D'abord deux images...
Une agence de Tourisme qui proposerait à des prisonniers à Fresnes, des vacances à bas coût aux Baléares où en Grèce, pour le prochain week-end, serait accusée de publicité mensongère.
De même, un parti qui à pour programme "à gauche toute !", sans parler de l'enfermement de la France au sein de l'Union européenne et de l'Otan, tromperait l'opinion. Il dissimulerait aux citoyens de notre pays, l'état de notre dépendance, que les traités qui nous y lient, supposent. Et que leurs promoteurs sont, comme Macron et son camp, les serviteurs zélés de la finance mondialisée.

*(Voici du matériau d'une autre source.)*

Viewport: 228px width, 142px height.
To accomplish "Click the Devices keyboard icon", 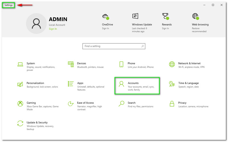I will 71,65.
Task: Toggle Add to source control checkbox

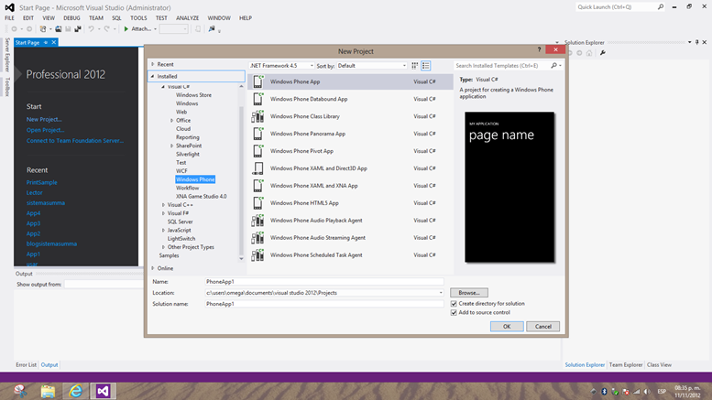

Comment alors espérer de leur part une politique contraire à leurs intérêts ? N'est-t-il pas précisé par l'Union européenne dans les traités signés l'obligation d'un marché unique et la libre circulation des hommes, des marchandises et des capitaux à travers notre continent ?

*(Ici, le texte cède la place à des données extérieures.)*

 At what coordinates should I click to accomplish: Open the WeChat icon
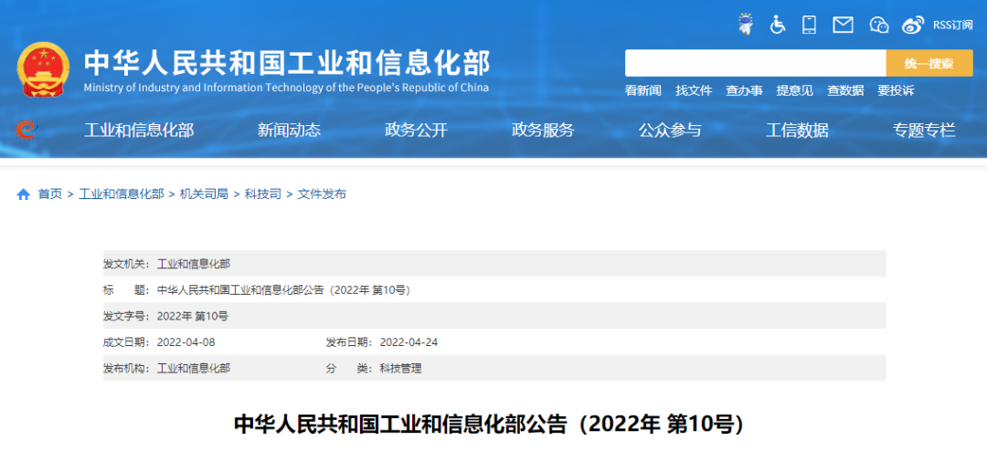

Ce qui veut dire, en bon français, que les frontières des Etats, en son sein, sont supprimées.
Comment, dans ces conditions, légiférer en France sur une immigration contrôlée ?
Comment sauvegarder notre propre production alors que les marchés sont attribués aux entreprises étrangères les plus compétitives ?
Et comment appliquer un programme de justice sociale, face à Bruxelles qui contrôle notre budget de rigueur budgétaire imposée ?
Ces problèmes sont éludés et volontairement ignorés par la "Gauche".
D'abord, par la NUPES, dont le PS, fanatique héréditaire de l'Europe unifiée fait partie, nous à constamment condamnés à la rigueur, lorsque ce parti était aux affaires.
Quand aux Insoumis, ils nous promettent, qu'eux au gouvernement, ils imposeraient à l'Union Européenne par la négociation, une séquence sociale, y compris pour la France seulement... Comme si gentiment, les financiers de l'Union européenne allait accepter de se faire hara-kiri pour les beaux yeux de LFI !...
La vérité, c'est que ces partis refusent de poser le vrai problème : les banquiers qui nous gouvernent, tant qu'ils tiennent l'Etat comme dans une nasse, ne céderont pas un pouce de leur pouvoir capital. Et ce n'est pas à l'Assemblée qu'on les fera céder.
C'est par l'immersion de la population dans les affaires publiques, un quatrième acte du peuple qui entre en scène. Il s'attaquera aux fondations du vieux monde, celui de l'argent-roi, pour à sa place y substituer une nation de liberté, totalement souveraine où le travail de chacun profite à tous.
Un exemple pour les peuples d'Europe. Et le moyen d'éviter la guerre que la finance nous prépare.